The South American palm weevil is the most destructive insect to palms, according to The Los Angeles Times. Most susceptible to the palm weevil are Canary Island date palms—and we have 587 of them in San Francisco. 

Those beautiful palms lining Dolores Street? They are Canary Island date palms, beloved enough for the city to officially designated them as trees with landmark status. Yes, that’s a thing. And of the 40 “heritage” trees in the city, 25 are palms, according to Scott Wheeler, manager of The Urban Arborist

But despite their heritage status, palms are not native to San Francisco—and that brings its own challenges.

“Introducing non-native plants like palms can be really problematic because they bring along their own pathogens and pests,” said Eddie Bartley, president of the Yerba Buena chapter of the California Native Plant Society

Fortunately, we don’t see much of the palm weevil in San Francisco, and nursery stock from Southern California is quarantined before coming to the city, according to Wheeler.

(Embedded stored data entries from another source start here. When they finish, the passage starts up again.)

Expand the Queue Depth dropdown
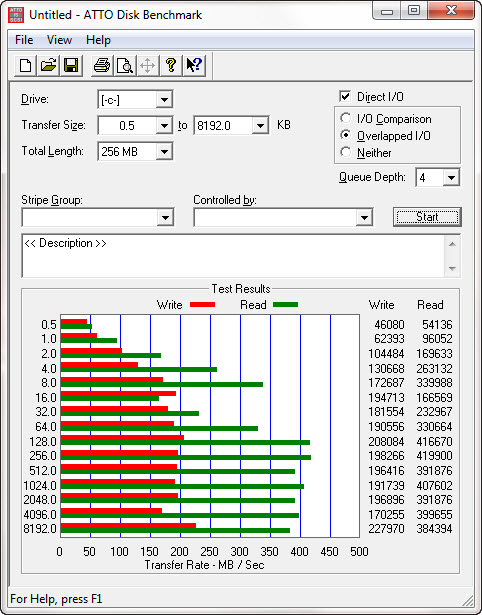 click(x=451, y=178)
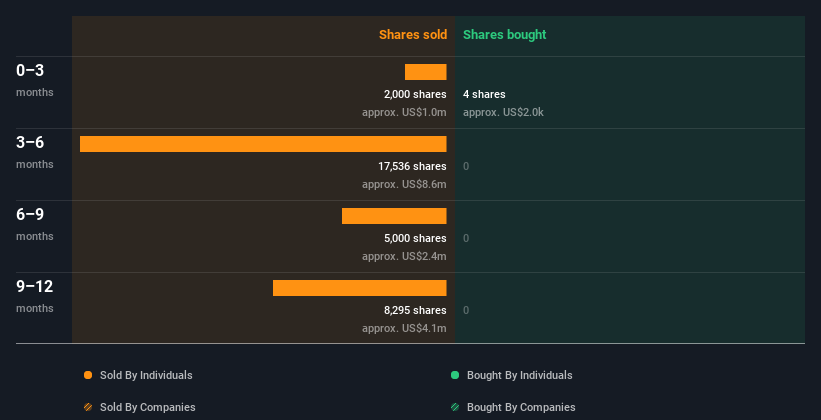Click the 17,536 shares label
The height and width of the screenshot is (420, 821).
coord(412,166)
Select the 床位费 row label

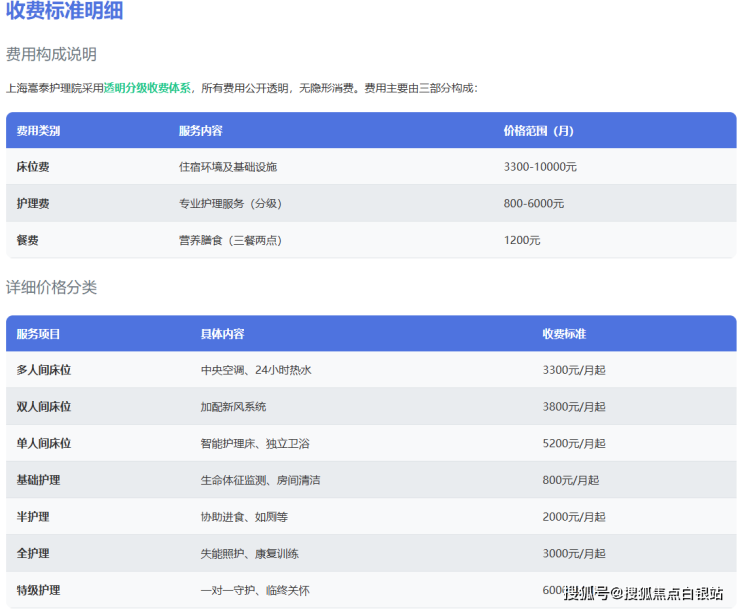click(x=33, y=167)
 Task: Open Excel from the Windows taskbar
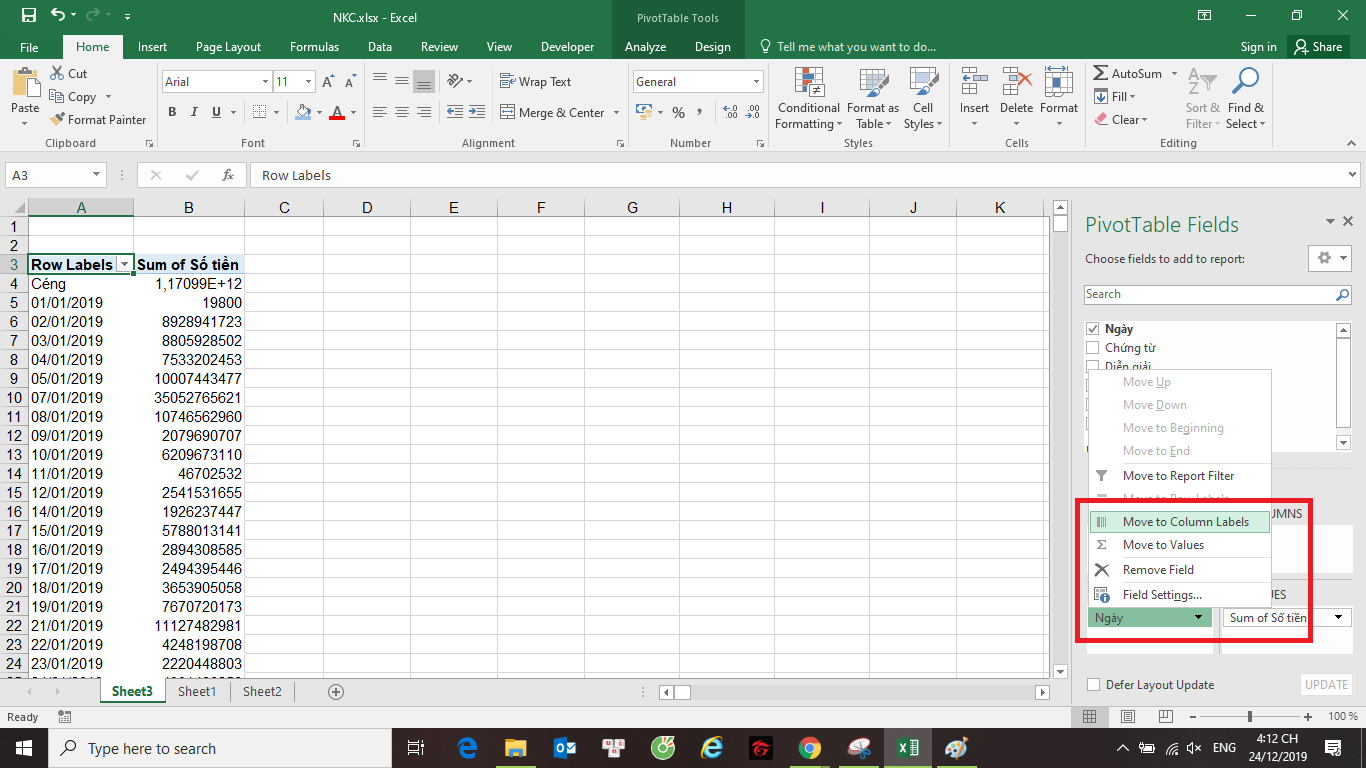click(x=907, y=748)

Palm trees in Dolores Park | Kori Suzuki for The Standard

Fungus

The bigger concern for San Francisco palms is a fungus called Fusarium. Once a palm is infected, it’s impossible to eradicate. 

Complicating matters is the fact that Fusarium is released through spores, and wind can blow spores onto neighboring trees when an infected one is cut down, Wheeler explained. 

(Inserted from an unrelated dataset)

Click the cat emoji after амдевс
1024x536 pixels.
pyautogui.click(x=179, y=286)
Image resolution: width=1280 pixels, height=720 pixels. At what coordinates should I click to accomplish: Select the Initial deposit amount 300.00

A spate of Fusarium sickened some of the Canary Island date palms on the Embarcadero in 2013, and the trees that died were replaced with a hardier palm species. That localized outbreak has not spread to other palms in the city so far, but that’s always a possibility.

Palm trees in Mission Dolores Park | Camille Cohen/The Standard

Storms

Our palms might be (mostly) safe from fungus and weevils, how about those recent storms? 

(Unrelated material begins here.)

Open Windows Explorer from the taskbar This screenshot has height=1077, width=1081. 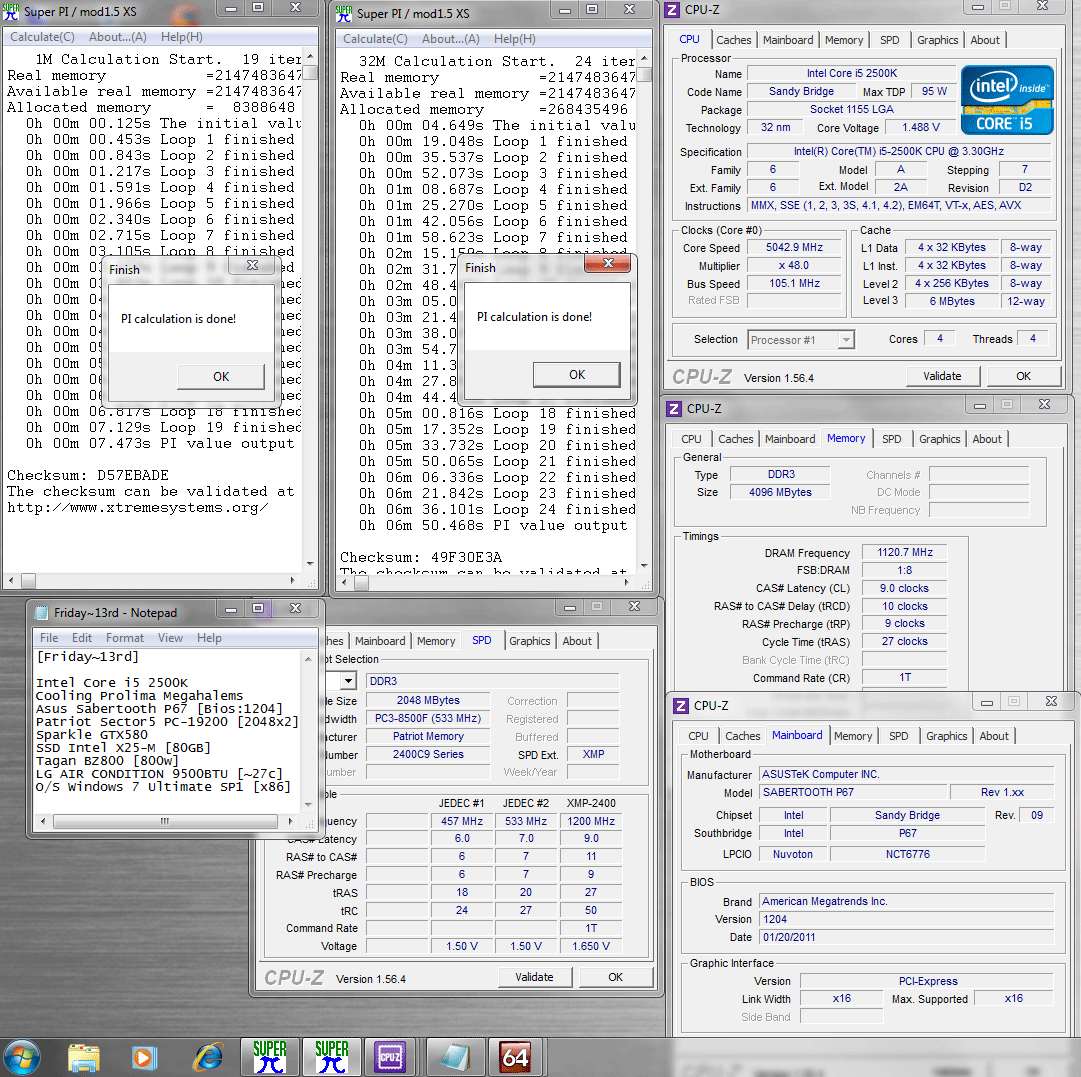point(84,1056)
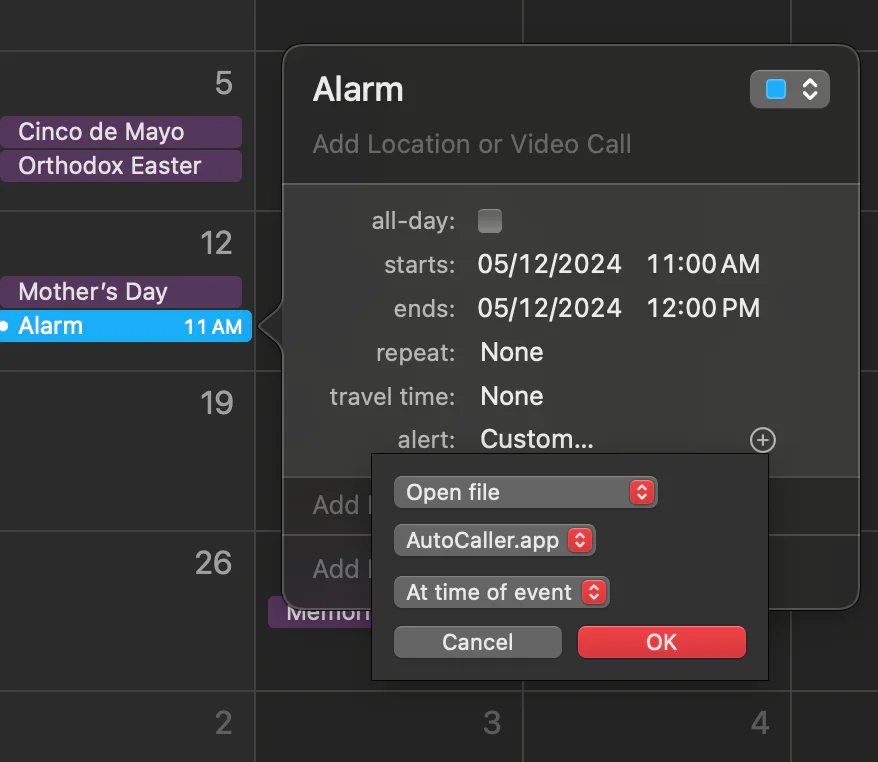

More than 300 trees fell across the city in January due to the heavy rainfall and high winds—as compared to 27 for the entire month of December—so you’d be right to worry. 

Yet palm trees have been surprisingly resilient. Despite their shallow roots and grass-like trunk (palms technically aren’t trees at all), they’re tough to topple. 

“They have done well in storms,” said Joe McBride, emeritus professor of landscape architecture and environmental planning at the University of California Berkeley. “Palms have adapted to a higher wind velocity.” 

San Francisco’s iconic palms seem safe for now, and the city goes out of its way to protect them. The heritage palms on Dolores Street had cages of plastic netting around them during recent street repairs, according to Wheeler, so tools and equipment wouldn’t be placed on the ground close enough to impact their root system. 

Palm trees in Dolores Heights | Camille Cohen/The Standard

Do Palms Belong?

Palms are not native to San Francisco—they first arrived in the city in the 1700s when Spanish missionaries planted them to have their fronds for use in religious ceremonies, according to McBride. 

The palms that line San Francisco's streets came centuries later, through civic projects like the one that planted them along the Embarcadero after one of the biggest disasters in the city's history. “They were meant to symbolize the rebirth of the city after the Loma Prieta quake,” McBride said. 

But such endeavors were not without criticism. “As mayor, [Gavin] Newsom spent millions planting palms,” Bartley said. “It sparked a long debate about what belongs here.” 

Palms offer little in terms of climate resilience since they don’t store a lot of carbon or offer much shade, according to Joshua Klipp, an urban forestry advocate who has volunteered with the Friends of the Urban Forest for 12 years.

“They’re like a spindly Q-tip,” Klipp said. 

Given that San Francisco has the smallest urban canopy of any major city, according to Klipp, other trees might make more sense. 

“Palms were taken off the approved list of street trees two or three years ago,” Klipp said. So when a non-heritage street palm dies, the city won’t replace it with another palm—but that doesn’t prevent them from growing in parks or private property. 

Meanwhile, San Francisco’s urban canopy continues to shrink, even though planting 30,000 street trees by 2024 is part of the city’s Climate Action Plan

“We’re not planting half as many trees to keep up with the rate of removal,” Klipp said. “We’re headed in the opposite direction that we need to be going.”